-- GIVEN DATA --
────────────────

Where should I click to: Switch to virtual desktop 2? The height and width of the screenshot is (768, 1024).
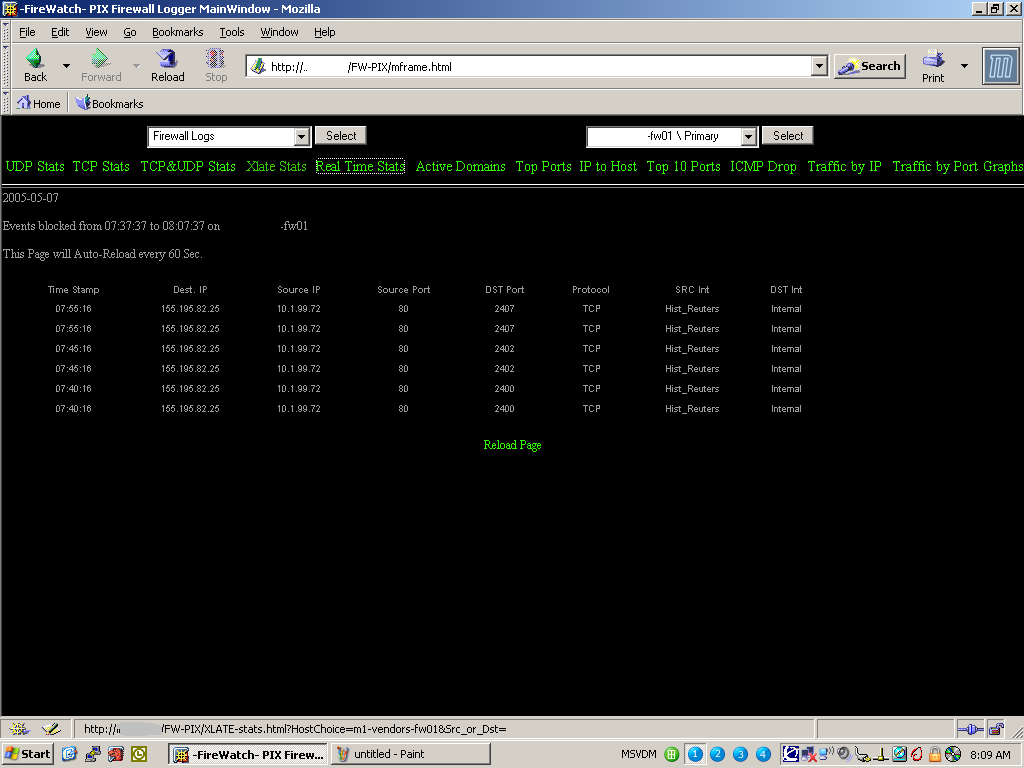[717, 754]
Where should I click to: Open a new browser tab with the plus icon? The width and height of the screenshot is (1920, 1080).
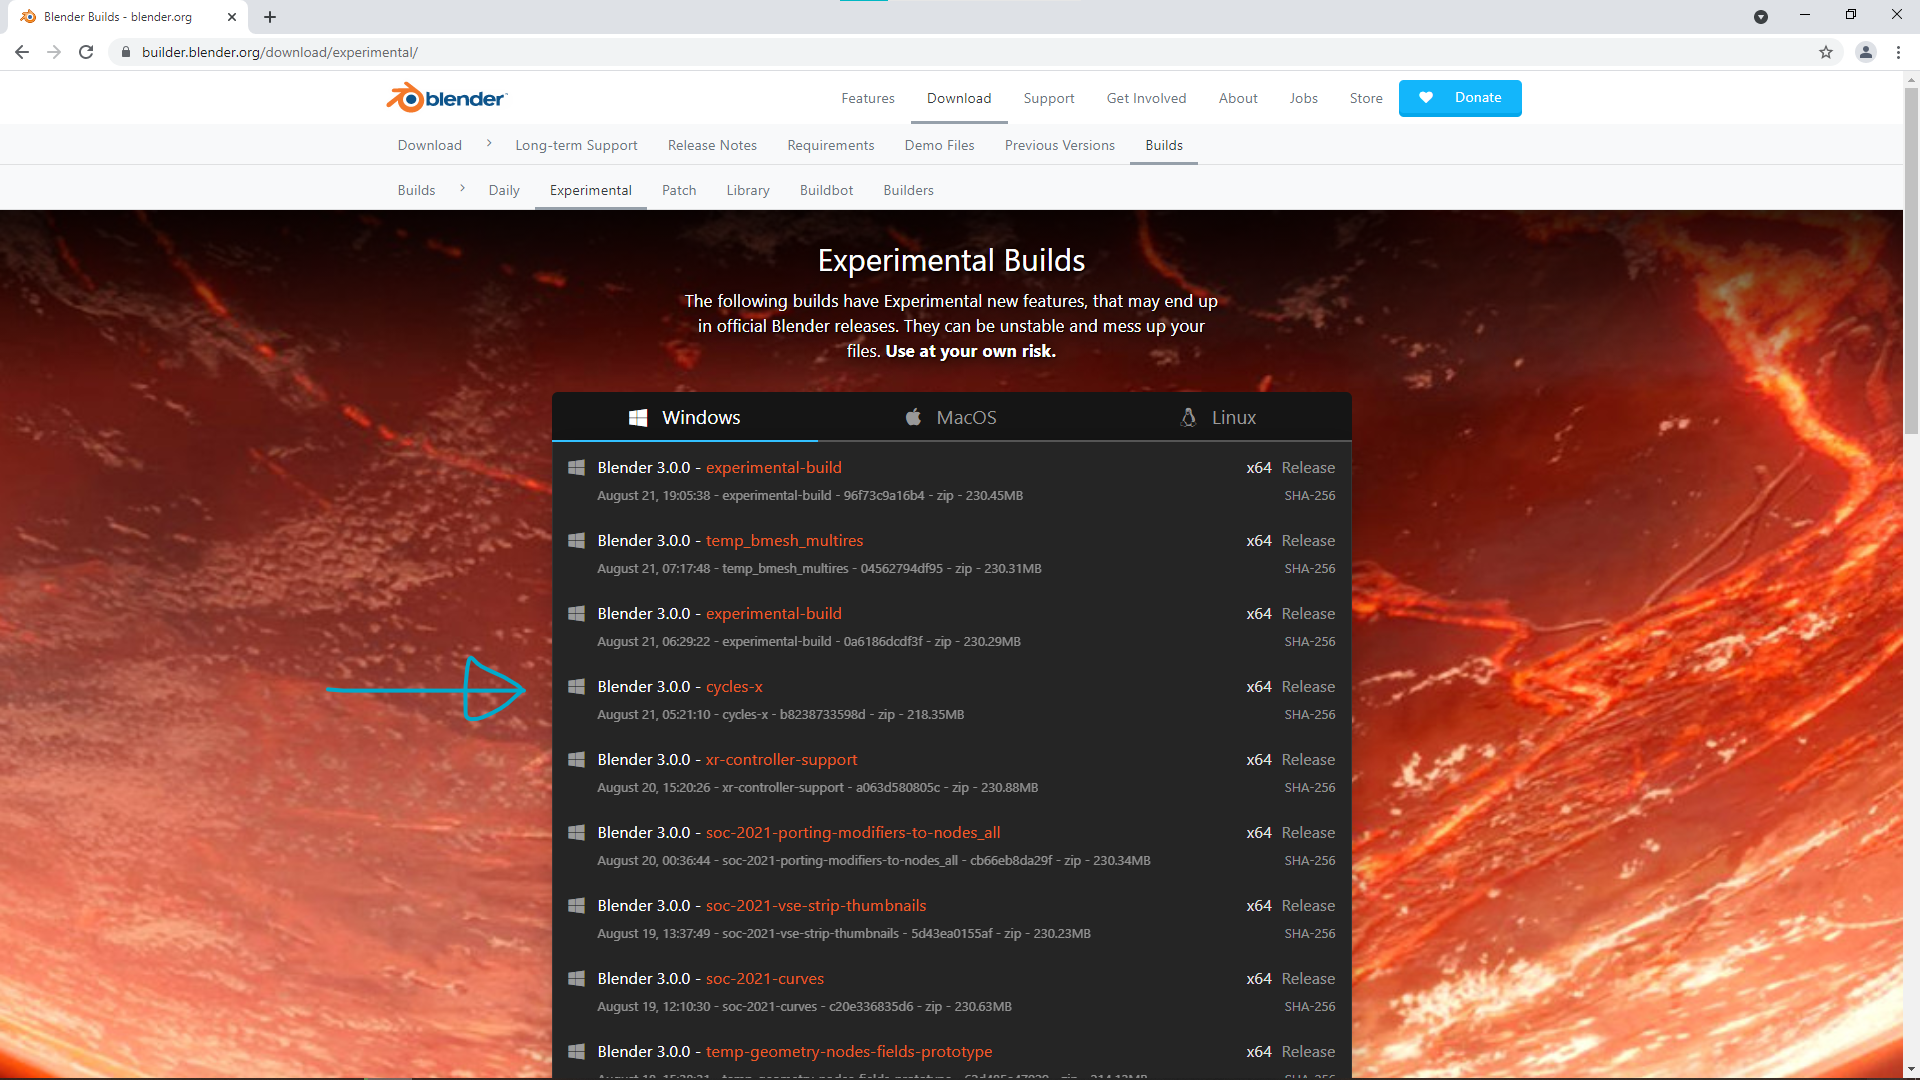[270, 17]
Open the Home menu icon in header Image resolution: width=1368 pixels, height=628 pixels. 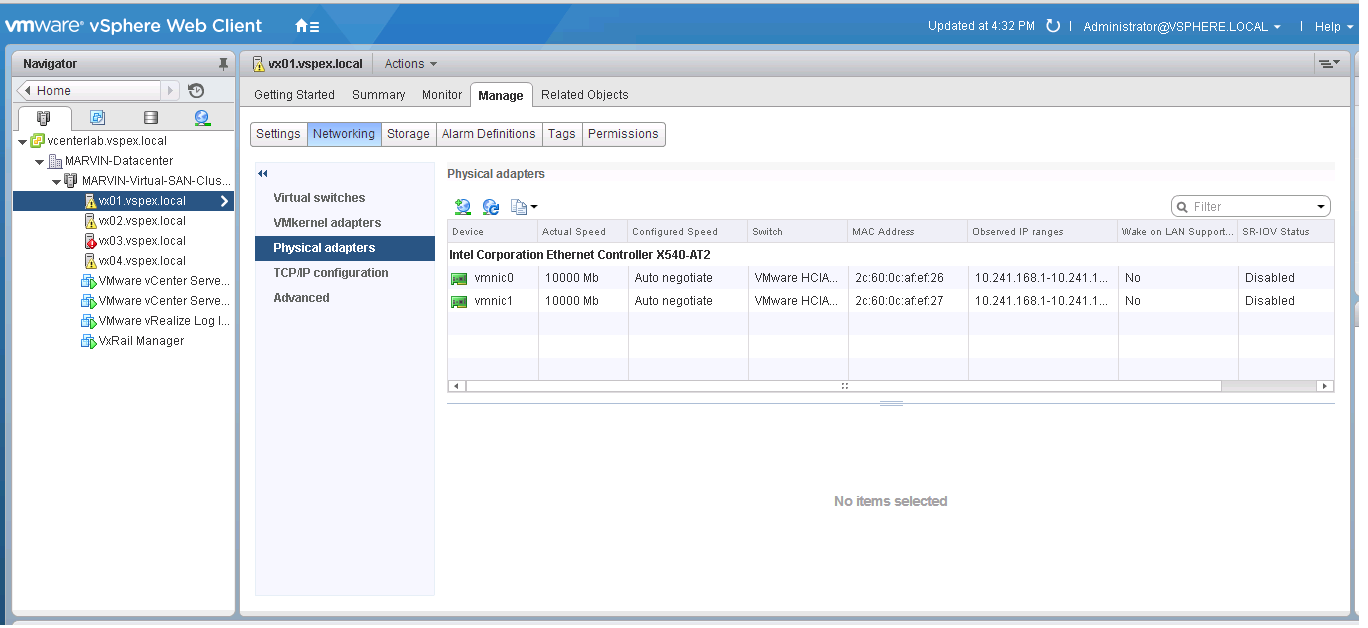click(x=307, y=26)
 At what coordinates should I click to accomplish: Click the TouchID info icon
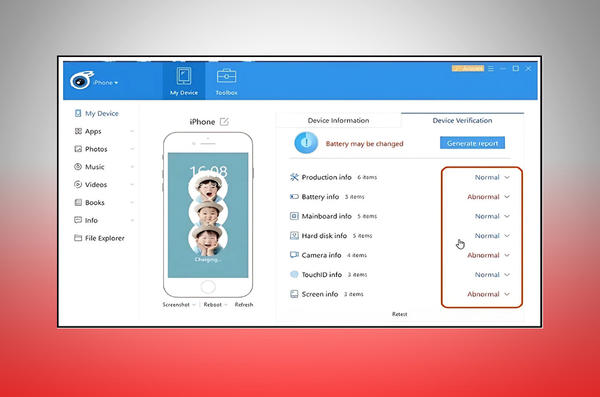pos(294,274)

────────────────

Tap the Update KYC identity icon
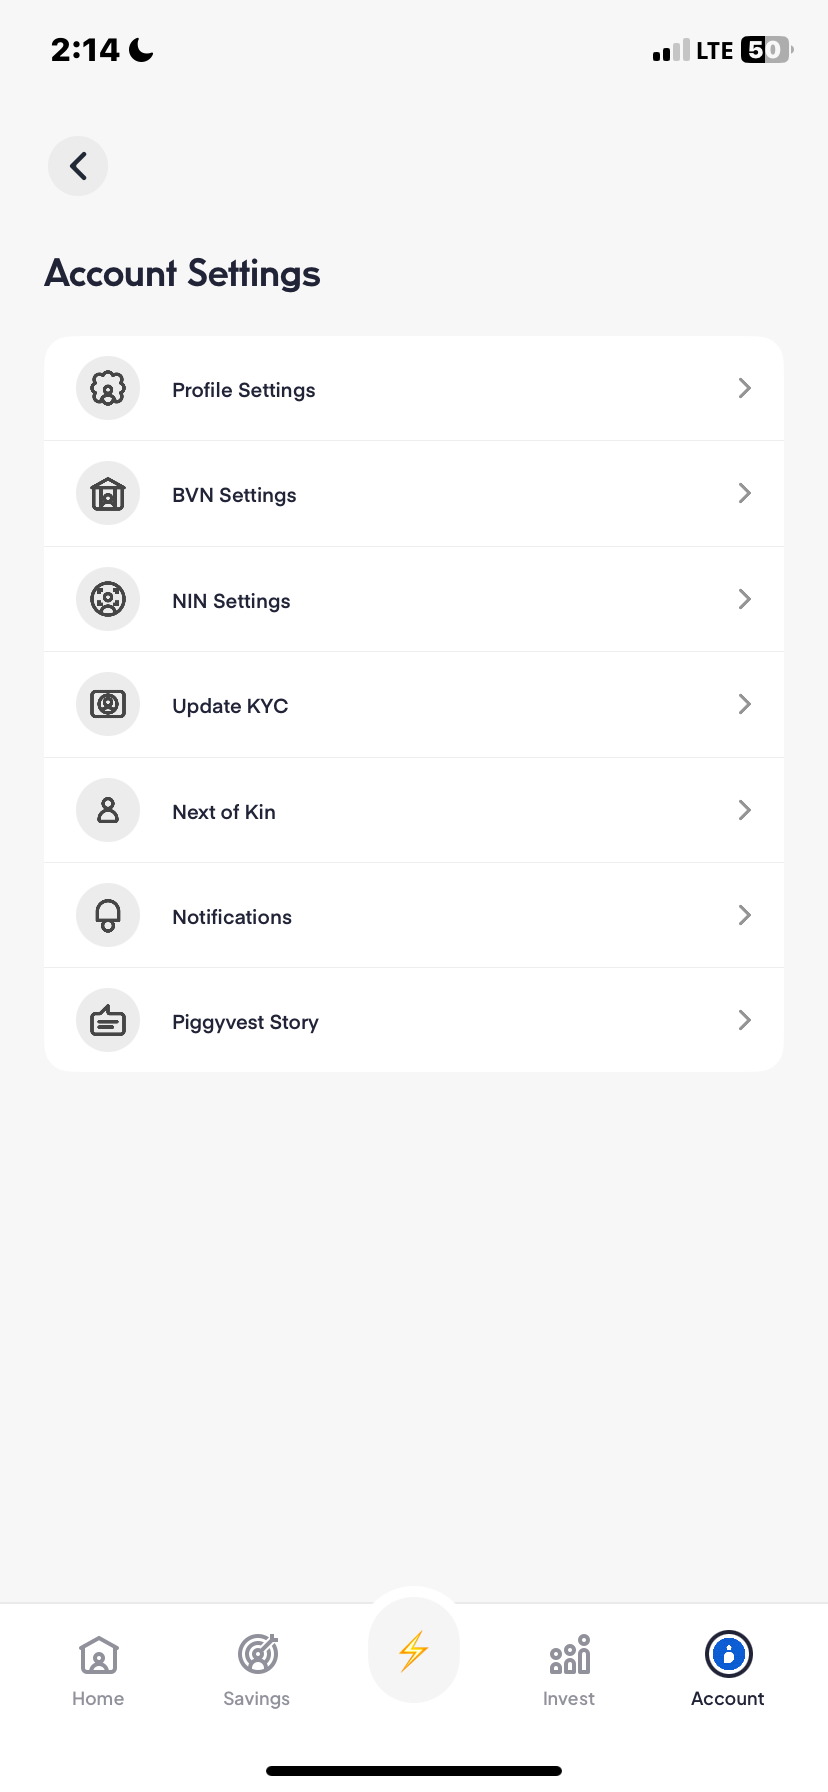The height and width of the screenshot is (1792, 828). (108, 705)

────────────────

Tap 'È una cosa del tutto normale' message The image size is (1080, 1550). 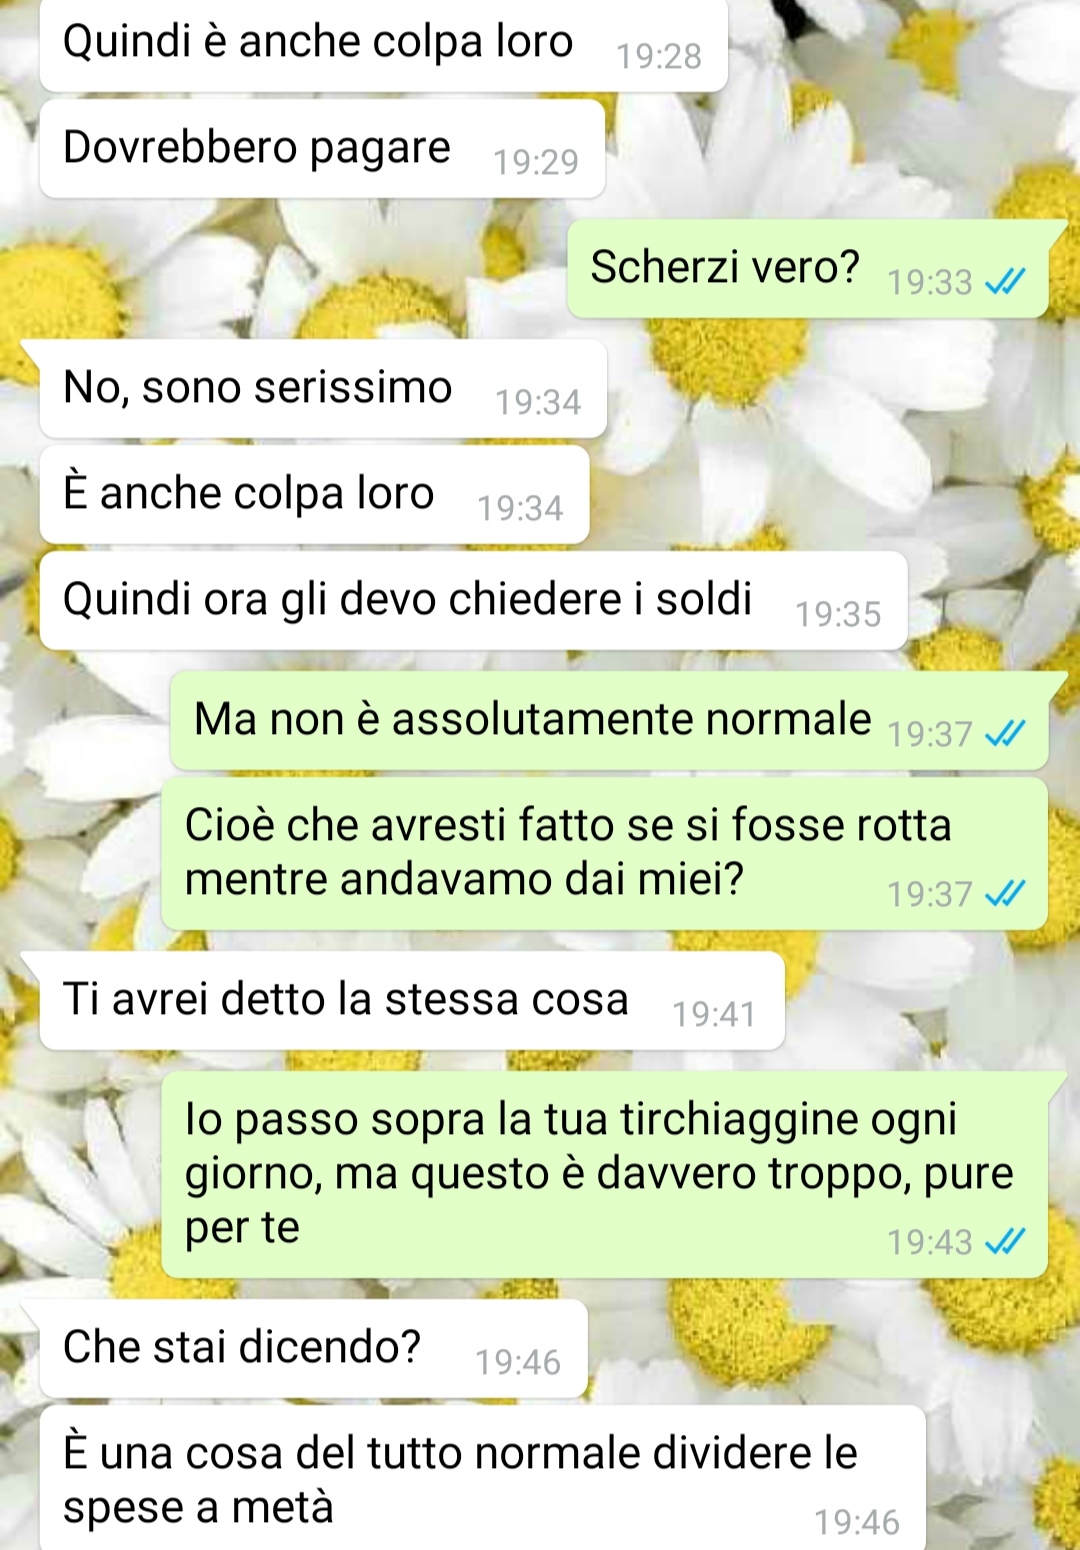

────────────────

-- OBJECTIVE --
In the records, replace "TouchID" with "Face ID" in the part that opens with the line containing "At what coordinates" and closes with the line containing "pos(294,274)". Write out that part with only this change, and leave the pictures out.

-- EXERCISE SOLUTION --
 At what coordinates should I click to accomplish: Click the Face ID info icon
pos(294,274)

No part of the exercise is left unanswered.